REQUIRED ACTION:
Each entry below should be retyped exactly, with nothing omitted.

***** AVAILABLE DATA *****

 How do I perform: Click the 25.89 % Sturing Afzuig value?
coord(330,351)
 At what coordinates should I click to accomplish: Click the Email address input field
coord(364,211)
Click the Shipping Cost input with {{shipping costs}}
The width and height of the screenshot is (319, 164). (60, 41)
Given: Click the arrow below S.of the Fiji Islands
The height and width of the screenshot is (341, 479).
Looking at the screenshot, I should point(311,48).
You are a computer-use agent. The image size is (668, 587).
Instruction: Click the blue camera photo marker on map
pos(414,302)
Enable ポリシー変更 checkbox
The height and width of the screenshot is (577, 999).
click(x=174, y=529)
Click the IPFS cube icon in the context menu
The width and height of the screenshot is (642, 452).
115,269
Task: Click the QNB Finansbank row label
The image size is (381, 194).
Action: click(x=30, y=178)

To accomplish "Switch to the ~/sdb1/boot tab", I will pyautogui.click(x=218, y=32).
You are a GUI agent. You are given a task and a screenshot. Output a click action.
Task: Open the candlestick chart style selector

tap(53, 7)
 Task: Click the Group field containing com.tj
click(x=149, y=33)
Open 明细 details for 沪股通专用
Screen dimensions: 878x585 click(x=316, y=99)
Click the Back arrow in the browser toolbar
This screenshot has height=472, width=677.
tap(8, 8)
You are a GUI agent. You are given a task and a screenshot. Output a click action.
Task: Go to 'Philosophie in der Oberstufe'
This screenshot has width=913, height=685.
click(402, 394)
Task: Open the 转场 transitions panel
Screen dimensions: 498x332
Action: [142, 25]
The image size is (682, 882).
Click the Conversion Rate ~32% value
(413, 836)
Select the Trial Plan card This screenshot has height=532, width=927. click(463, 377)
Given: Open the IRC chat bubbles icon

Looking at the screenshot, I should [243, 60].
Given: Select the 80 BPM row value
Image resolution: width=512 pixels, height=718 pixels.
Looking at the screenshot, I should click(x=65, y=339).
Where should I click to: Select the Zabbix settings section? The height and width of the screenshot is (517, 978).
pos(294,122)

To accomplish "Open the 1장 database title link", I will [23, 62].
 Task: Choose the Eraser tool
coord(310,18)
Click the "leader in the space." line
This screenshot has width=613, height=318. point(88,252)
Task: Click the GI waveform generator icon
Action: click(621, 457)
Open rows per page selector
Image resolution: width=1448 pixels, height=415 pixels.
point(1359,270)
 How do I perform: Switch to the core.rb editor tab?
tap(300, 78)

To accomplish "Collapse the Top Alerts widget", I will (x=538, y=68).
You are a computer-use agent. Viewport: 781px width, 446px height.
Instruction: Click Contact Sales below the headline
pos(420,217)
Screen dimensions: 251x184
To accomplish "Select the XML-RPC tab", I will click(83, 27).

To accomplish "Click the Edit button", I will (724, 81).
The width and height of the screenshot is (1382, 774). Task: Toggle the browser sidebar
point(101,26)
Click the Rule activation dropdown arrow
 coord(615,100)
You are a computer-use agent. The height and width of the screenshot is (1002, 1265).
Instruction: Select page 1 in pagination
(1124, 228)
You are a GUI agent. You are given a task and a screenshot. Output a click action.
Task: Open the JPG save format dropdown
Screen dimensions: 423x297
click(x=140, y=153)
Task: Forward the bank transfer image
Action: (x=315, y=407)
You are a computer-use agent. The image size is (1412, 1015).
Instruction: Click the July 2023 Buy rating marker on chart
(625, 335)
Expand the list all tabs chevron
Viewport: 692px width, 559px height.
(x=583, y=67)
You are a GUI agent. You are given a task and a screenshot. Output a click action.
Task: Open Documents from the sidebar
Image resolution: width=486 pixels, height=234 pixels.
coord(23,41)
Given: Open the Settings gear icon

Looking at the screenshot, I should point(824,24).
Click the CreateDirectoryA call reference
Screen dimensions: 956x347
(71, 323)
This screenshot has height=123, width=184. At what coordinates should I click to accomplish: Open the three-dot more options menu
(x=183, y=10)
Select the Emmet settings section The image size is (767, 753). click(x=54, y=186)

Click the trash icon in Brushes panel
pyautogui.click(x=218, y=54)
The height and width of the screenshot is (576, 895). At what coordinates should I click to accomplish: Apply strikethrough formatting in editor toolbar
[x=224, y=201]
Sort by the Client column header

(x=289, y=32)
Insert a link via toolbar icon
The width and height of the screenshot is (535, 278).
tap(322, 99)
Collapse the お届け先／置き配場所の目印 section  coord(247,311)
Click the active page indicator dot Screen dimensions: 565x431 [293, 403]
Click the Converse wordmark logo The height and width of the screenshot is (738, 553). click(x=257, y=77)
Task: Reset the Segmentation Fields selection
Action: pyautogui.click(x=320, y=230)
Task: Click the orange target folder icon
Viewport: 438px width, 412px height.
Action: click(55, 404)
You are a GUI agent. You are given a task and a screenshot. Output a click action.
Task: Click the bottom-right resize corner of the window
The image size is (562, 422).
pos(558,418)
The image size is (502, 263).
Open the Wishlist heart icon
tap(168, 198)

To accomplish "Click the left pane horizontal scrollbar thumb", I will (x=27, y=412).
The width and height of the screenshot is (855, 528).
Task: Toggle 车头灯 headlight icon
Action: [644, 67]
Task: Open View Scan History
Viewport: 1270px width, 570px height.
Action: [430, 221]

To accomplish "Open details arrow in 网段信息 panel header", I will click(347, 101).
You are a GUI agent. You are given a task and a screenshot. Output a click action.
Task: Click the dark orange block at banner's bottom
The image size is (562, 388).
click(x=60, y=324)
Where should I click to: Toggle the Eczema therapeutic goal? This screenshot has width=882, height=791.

*****

SOLUTION TO THIS PROBLEM:
 How do I perform: Click the 25.89 % Sturing Afzuig value?
coord(330,351)
 At what coordinates should I click to accomplish: Click the Email address input field
coord(364,211)
Click the Shipping Cost input with {{shipping costs}}
The width and height of the screenshot is (319, 164). (60, 41)
Given: Click the arrow below S.of the Fiji Islands
The height and width of the screenshot is (341, 479).
Looking at the screenshot, I should point(311,48).
You are a computer-use agent. The image size is (668, 587).
Instruction: Click the blue camera photo marker on map
pos(414,302)
Enable ポリシー変更 checkbox
The height and width of the screenshot is (577, 999).
click(x=174, y=529)
Click the IPFS cube icon in the context menu
The width and height of the screenshot is (642, 452).
115,269
Task: Click the QNB Finansbank row label
The image size is (381, 194).
Action: click(x=30, y=178)

To accomplish "Switch to the ~/sdb1/boot tab", I will pyautogui.click(x=218, y=32).
You are a GUI agent. You are given a task and a screenshot. Output a click action.
Task: Open the candlestick chart style selector

tap(53, 7)
 Task: Click the Group field containing com.tj
click(x=149, y=33)
Open 明细 details for 沪股通专用
Screen dimensions: 878x585 click(x=316, y=99)
Click the Back arrow in the browser toolbar
This screenshot has height=472, width=677.
tap(8, 8)
You are a GUI agent. You are given a task and a screenshot. Output a click action.
Task: Go to 'Philosophie in der Oberstufe'
This screenshot has width=913, height=685.
click(402, 394)
Task: Open the 转场 transitions panel
Screen dimensions: 498x332
Action: [142, 25]
The image size is (682, 882).
Click the Conversion Rate ~32% value
(413, 836)
Select the Trial Plan card This screenshot has height=532, width=927. click(463, 377)
Given: Open the IRC chat bubbles icon

Looking at the screenshot, I should [243, 60].
Given: Select the 80 BPM row value
Image resolution: width=512 pixels, height=718 pixels.
Looking at the screenshot, I should click(x=65, y=339).
Where should I click to: Select the Zabbix settings section? The height and width of the screenshot is (517, 978).
pos(294,122)

To accomplish "Open the 1장 database title link", I will [23, 62].
 Task: Choose the Eraser tool
coord(310,18)
Click the "leader in the space." line
This screenshot has width=613, height=318. point(88,252)
Task: Click the GI waveform generator icon
Action: click(621, 457)
Open rows per page selector
Image resolution: width=1448 pixels, height=415 pixels.
point(1359,270)
 How do I perform: Switch to the core.rb editor tab?
tap(300, 78)

To accomplish "Collapse the Top Alerts widget", I will (x=538, y=68).
You are a computer-use agent. Viewport: 781px width, 446px height.
Instruction: Click Contact Sales below the headline
pos(420,217)
Screen dimensions: 251x184
To accomplish "Select the XML-RPC tab", I will click(83, 27).

To accomplish "Click the Edit button", I will (724, 81).
The width and height of the screenshot is (1382, 774). Task: Toggle the browser sidebar
point(101,26)
Click the Rule activation dropdown arrow
 coord(615,100)
You are a computer-use agent. The height and width of the screenshot is (1002, 1265).
Instruction: Select page 1 in pagination
(1124, 228)
You are a GUI agent. You are given a task and a screenshot. Output a click action.
Task: Open the JPG save format dropdown
Screen dimensions: 423x297
click(x=140, y=153)
Task: Forward the bank transfer image
Action: (x=315, y=407)
You are a computer-use agent. The image size is (1412, 1015).
Instruction: Click the July 2023 Buy rating marker on chart
(625, 335)
Expand the list all tabs chevron
Viewport: 692px width, 559px height.
(x=583, y=67)
You are a GUI agent. You are given a task and a screenshot. Output a click action.
Task: Open Documents from the sidebar
Image resolution: width=486 pixels, height=234 pixels.
coord(23,41)
Given: Open the Settings gear icon

Looking at the screenshot, I should point(824,24).
Click the CreateDirectoryA call reference
Screen dimensions: 956x347
(71, 323)
This screenshot has height=123, width=184. At what coordinates should I click to accomplish: Open the three-dot more options menu
(x=183, y=10)
Select the Emmet settings section The image size is (767, 753). click(x=54, y=186)

Click the trash icon in Brushes panel
pyautogui.click(x=218, y=54)
The height and width of the screenshot is (576, 895). At what coordinates should I click to accomplish: Apply strikethrough formatting in editor toolbar
[x=224, y=201]
Sort by the Client column header

(x=289, y=32)
Insert a link via toolbar icon
The width and height of the screenshot is (535, 278).
tap(322, 99)
Collapse the お届け先／置き配場所の目印 section  coord(247,311)
Click the active page indicator dot Screen dimensions: 565x431 [293, 403]
Click the Converse wordmark logo The height and width of the screenshot is (738, 553). click(x=257, y=77)
Task: Reset the Segmentation Fields selection
Action: pyautogui.click(x=320, y=230)
Task: Click the orange target folder icon
Viewport: 438px width, 412px height.
Action: click(55, 404)
You are a GUI agent. You are given a task and a screenshot. Output a click action.
Task: Click the bottom-right resize corner of the window
The image size is (562, 422).
pos(558,418)
The image size is (502, 263).
Open the Wishlist heart icon
tap(168, 198)

To accomplish "Click the left pane horizontal scrollbar thumb", I will (x=27, y=412).
The width and height of the screenshot is (855, 528).
Task: Toggle 车头灯 headlight icon
Action: [644, 67]
Task: Open View Scan History
Viewport: 1270px width, 570px height.
Action: [430, 221]

To accomplish "Open details arrow in 网段信息 panel header", I will click(347, 101).
You are a GUI agent. You are given a task and a screenshot. Output a click action.
Task: Click the dark orange block at banner's bottom
The image size is (562, 388).
click(x=60, y=324)
Where should I click to: Toggle the Eczema therapeutic goal? This screenshot has width=882, height=791.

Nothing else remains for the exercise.